Return the lines below that contain "will".

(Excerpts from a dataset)
_ _ _ _

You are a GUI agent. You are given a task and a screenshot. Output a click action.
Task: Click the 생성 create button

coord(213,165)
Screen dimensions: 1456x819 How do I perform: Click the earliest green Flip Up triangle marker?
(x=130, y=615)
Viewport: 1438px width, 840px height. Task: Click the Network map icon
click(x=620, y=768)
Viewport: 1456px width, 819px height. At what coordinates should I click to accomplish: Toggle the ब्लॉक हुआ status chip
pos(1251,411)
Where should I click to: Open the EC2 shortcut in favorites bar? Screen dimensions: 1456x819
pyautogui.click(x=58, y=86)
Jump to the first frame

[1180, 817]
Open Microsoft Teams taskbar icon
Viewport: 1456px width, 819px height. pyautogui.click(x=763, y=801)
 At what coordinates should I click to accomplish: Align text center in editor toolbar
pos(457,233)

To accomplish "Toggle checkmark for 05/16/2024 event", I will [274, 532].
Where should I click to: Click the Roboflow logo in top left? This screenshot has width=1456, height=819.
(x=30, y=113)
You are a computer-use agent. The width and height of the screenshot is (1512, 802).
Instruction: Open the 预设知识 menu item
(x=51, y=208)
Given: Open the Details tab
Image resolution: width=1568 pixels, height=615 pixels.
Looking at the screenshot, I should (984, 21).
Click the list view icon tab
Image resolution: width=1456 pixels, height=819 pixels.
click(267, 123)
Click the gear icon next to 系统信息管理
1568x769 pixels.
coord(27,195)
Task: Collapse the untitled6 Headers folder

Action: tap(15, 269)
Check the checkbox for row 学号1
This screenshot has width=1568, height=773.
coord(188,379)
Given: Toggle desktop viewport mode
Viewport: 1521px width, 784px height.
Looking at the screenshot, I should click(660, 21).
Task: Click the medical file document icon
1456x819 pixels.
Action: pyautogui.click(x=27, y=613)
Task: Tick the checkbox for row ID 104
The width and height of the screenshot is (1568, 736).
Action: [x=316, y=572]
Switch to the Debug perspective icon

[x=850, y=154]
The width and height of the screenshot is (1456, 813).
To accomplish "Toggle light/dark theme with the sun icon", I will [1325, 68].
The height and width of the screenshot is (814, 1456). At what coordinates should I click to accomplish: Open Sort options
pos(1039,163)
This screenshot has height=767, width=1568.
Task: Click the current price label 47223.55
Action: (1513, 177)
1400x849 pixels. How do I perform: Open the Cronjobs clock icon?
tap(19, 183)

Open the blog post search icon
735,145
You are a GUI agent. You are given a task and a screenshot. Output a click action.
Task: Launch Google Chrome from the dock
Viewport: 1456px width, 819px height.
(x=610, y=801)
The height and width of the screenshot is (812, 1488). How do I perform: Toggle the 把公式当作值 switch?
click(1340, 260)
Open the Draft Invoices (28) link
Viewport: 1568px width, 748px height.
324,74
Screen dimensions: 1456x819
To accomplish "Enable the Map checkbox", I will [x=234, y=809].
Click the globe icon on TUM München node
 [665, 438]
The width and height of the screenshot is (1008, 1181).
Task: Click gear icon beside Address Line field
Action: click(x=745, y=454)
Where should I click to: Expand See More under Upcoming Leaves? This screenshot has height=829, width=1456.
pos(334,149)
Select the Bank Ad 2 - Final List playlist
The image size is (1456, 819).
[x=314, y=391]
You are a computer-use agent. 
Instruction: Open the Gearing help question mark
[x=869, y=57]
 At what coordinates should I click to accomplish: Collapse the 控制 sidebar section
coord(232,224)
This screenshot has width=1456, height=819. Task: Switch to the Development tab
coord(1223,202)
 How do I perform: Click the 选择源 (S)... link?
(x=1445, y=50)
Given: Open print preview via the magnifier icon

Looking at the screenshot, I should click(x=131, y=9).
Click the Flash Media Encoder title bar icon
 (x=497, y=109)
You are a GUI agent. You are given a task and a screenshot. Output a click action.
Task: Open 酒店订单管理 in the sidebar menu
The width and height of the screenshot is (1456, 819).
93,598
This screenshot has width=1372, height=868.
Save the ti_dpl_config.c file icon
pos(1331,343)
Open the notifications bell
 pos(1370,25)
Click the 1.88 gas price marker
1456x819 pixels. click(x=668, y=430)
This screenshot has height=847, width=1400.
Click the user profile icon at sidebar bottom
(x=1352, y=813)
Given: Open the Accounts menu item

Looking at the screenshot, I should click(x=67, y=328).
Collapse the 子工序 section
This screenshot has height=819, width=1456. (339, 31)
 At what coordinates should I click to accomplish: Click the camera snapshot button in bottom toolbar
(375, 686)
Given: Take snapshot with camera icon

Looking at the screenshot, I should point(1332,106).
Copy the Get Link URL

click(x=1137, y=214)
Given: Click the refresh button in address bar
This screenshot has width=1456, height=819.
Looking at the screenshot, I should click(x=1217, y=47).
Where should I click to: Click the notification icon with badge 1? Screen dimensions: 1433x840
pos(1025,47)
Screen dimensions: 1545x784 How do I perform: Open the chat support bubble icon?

_ _ _ _

Response for this exercise -
To accomplish "Toggle checkmark for 05/16/2024 event", I will [274, 532].
To accomplish "Toggle light/dark theme with the sun icon", I will [1325, 68].
To accomplish "Enable the Map checkbox", I will [x=234, y=809].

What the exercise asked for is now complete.